Yang Harus Dibuat:
Ambil dari berita pembongkaran di Pantai Bingin semua bagian mulai dari "BADUNG, The East" terus ke bawah sampai "pembongkaran bangunan tersebut.", tanpa mengubah satu kata pun.

Kutipan Teks:
= = = = =

BADUNG, The East Indonesia – Gubernur Bali Wayan Koster dan Bupati Badung Nyoman Adi Arnawa memimpin langsung pembongkaran 48 bangunan baik berupa resto, vila, homestay, warung, yang ada di Pantai Bingin, Desa Pecatu, Kecamatan Kuta Selatan, Badung Bali, Senin (21/7/2025).
Bahkan, pembongkaran secara simbolis tersebut dilakukan oleh Koster dengan memukul pintu sebuah hotel menggunakan hammer besar. Begitu juga dilakukan oleh Bupati Badung Adi Arnawa. Aksi kedua kepala daerah di Bali ini dikawal ketat oleh ratusan personil SatPol PP dari Provinsi Bali dan Kabupaten Badung serta aparat kepolisian dari Polresta Denpasar.
Namun demikian, aksi Wayan Koster dan Bupati Badung Adi Arnawa sama sekali tidak didukung oleh ratusan warga dari Desa Pecatu yang selama ini mengais rezeki dari Pantai Bingin. Ratusan warga menolak dengan tegas aksi pembongkaran bangunan tersebut.
Melalui kuasa hukumnya Alex Barung, SH, warga tetap melakukan penolakan dan perlawanan. Puluhan warga dan pemilik usaha bidang pariwisata di Pantai Bingin menyatakan menolak keras pembongkaran gedung‑gedung wisata.

= = = = =

Bahan:

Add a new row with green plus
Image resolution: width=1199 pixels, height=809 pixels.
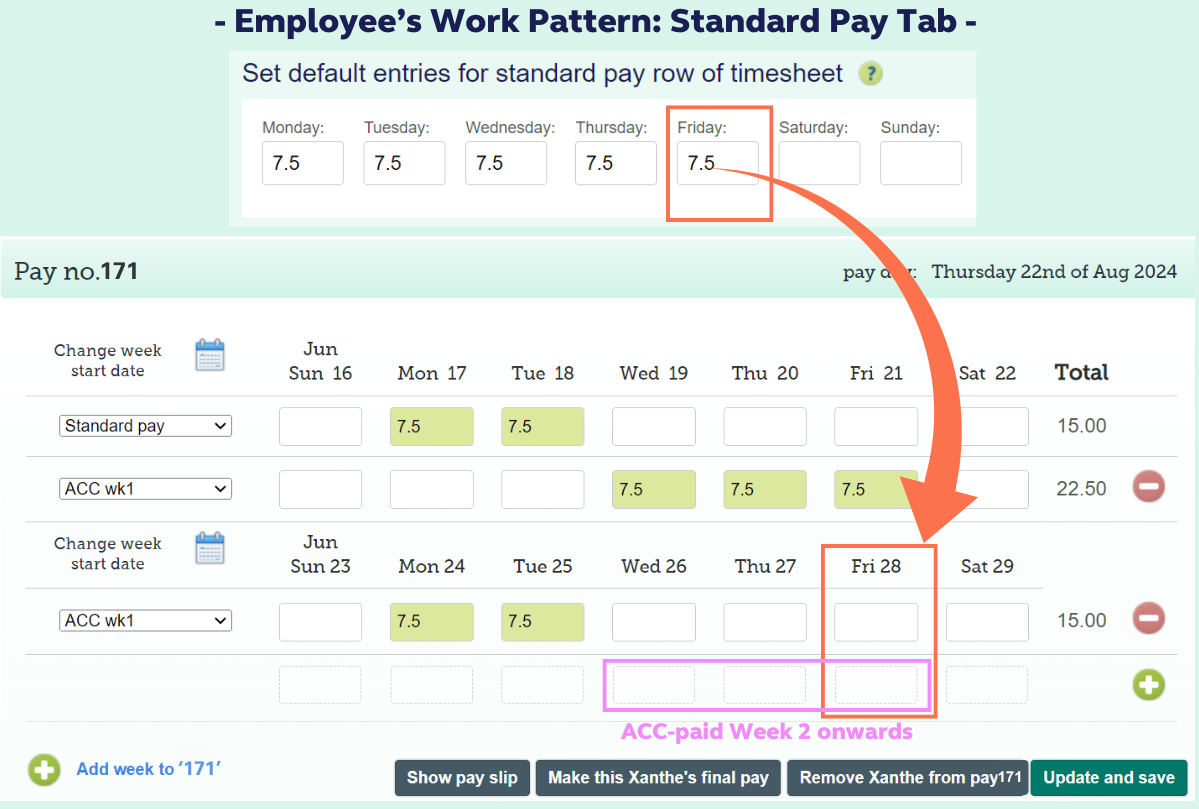click(x=1148, y=685)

= = = = =

Jawaban Lengkap:
BADUNG, The East Indonesia – Gubernur Bali Wayan Koster dan Bupati Badung Nyoman Adi Arnawa memimpin langsung pembongkaran 48 bangunan baik berupa resto, vila, homestay, warung, yang ada di Pantai Bingin, Desa Pecatu, Kecamatan Kuta Selatan, Badung Bali, Senin (21/7/2025).
Bahkan, pembongkaran secara simbolis tersebut dilakukan oleh Koster dengan memukul pintu sebuah hotel menggunakan hammer besar. Begitu juga dilakukan oleh Bupati Badung Adi Arnawa. Aksi kedua kepala daerah di Bali ini dikawal ketat oleh ratusan personil SatPol PP dari Provinsi Bali dan Kabupaten Badung serta aparat kepolisian dari Polresta Denpasar.
Namun demikian, aksi Wayan Koster dan Bupati Badung Adi Arnawa sama sekali tidak didukung oleh ratusan warga dari Desa Pecatu yang selama ini mengais rezeki dari Pantai Bingin. Ratusan warga menolak dengan tegas aksi pembongkaran bangunan tersebut.